◆ **Problem description**
Express the lines of the material below as a numbered list, omitting blank lines and leaving out the pictures.

◆ **Given records**
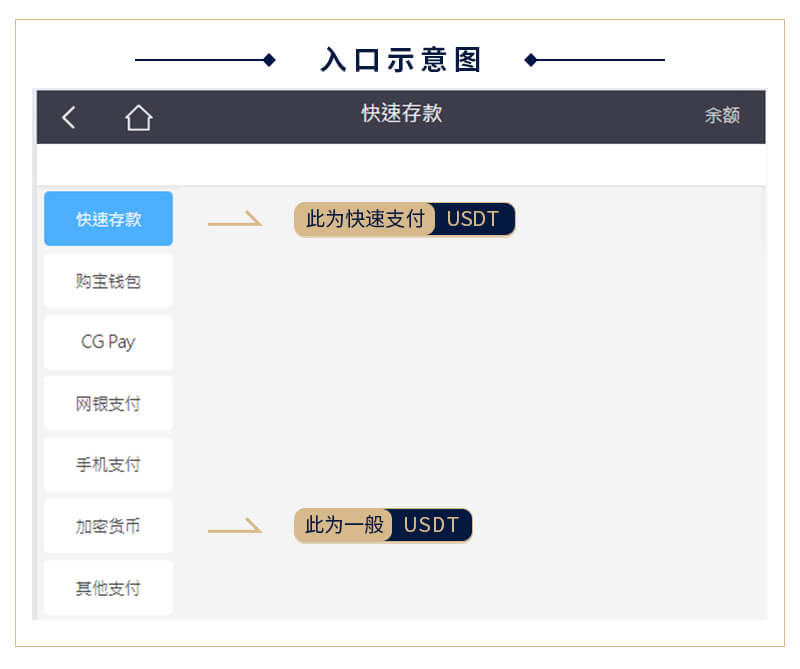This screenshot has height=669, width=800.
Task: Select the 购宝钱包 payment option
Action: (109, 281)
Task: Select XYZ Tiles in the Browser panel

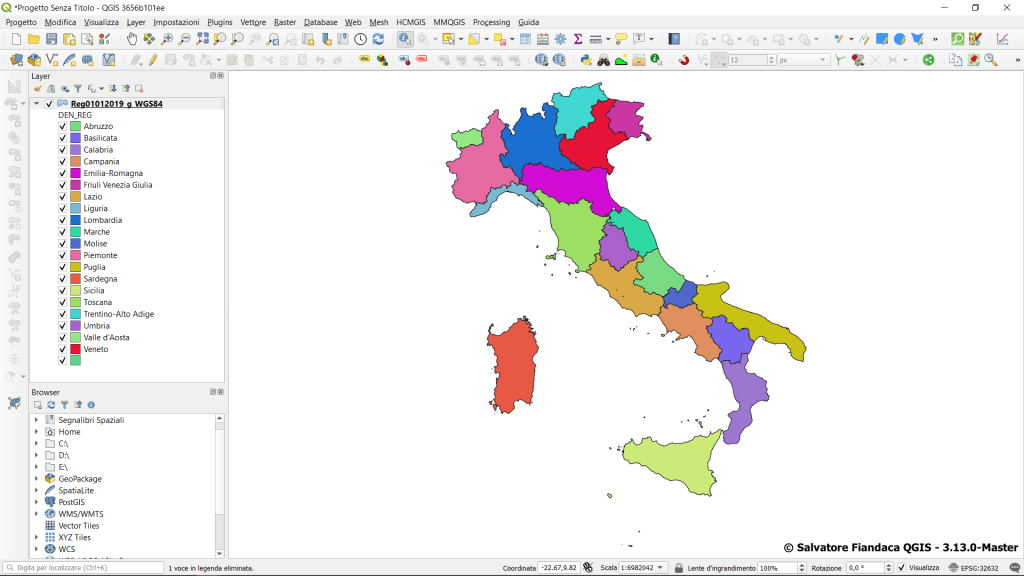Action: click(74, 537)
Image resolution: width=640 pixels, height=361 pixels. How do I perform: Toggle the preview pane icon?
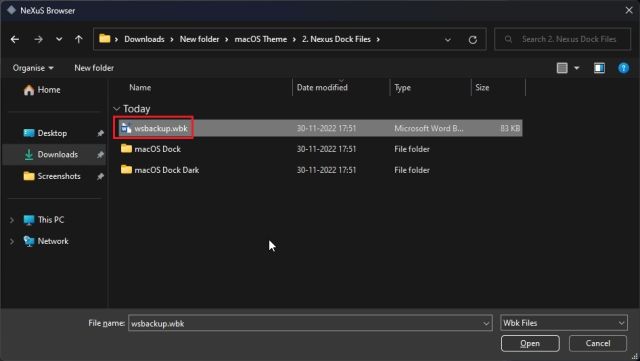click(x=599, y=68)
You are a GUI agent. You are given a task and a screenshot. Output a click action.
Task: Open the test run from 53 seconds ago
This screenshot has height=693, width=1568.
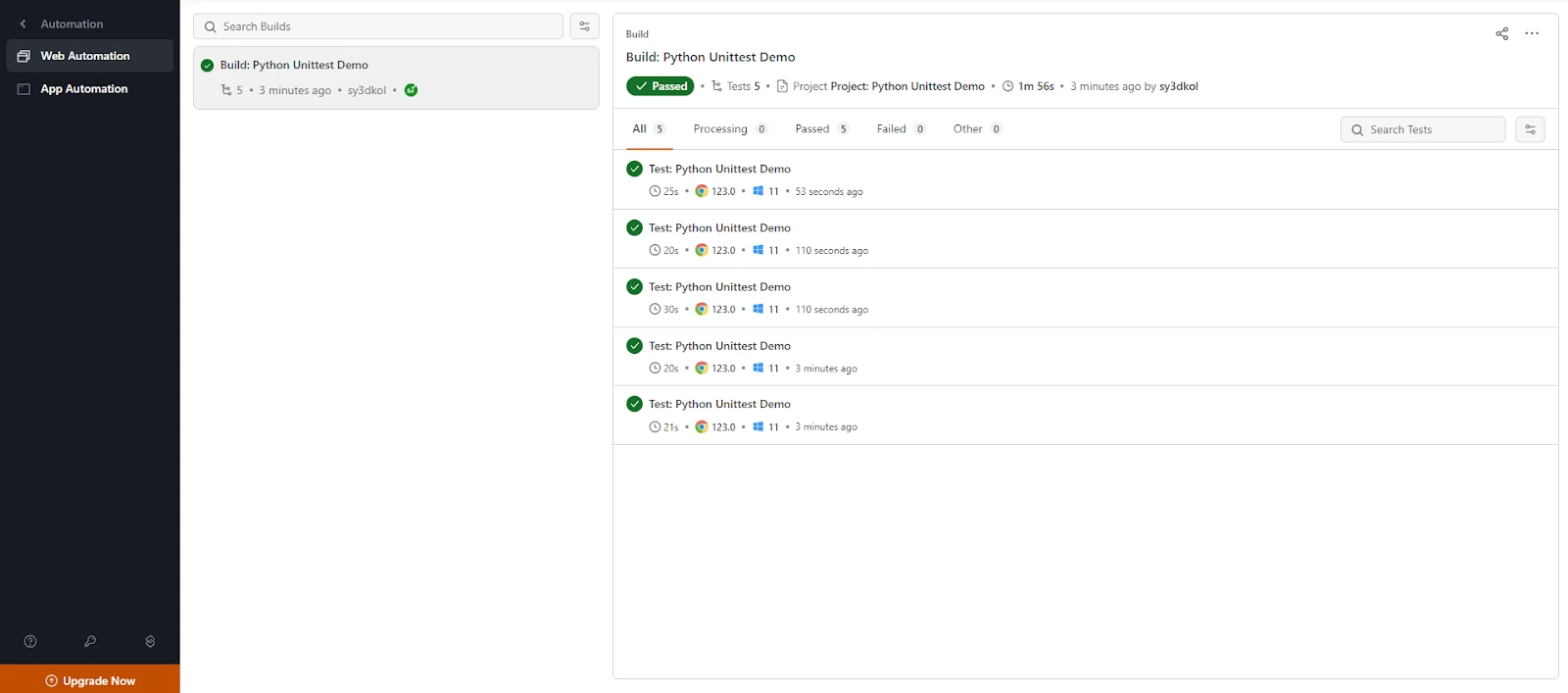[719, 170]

◆ **Result for this exercise**
1. This screenshot has height=669, width=800.
2. Task: Select the 购宝钱包 payment option
3. Action: (109, 281)
4. Task: Select XYZ Tiles in the Browser panel
5. Action: click(74, 537)
6. Image resolution: width=640 pixels, height=361 pixels. How do I perform: Toggle the preview pane icon?
7. click(x=599, y=68)
8. You are a GUI agent. You are given a task and a screenshot. Output a click action.
9. Task: Open the test run from 53 seconds ago
10. This screenshot has height=693, width=1568.
11. [719, 170]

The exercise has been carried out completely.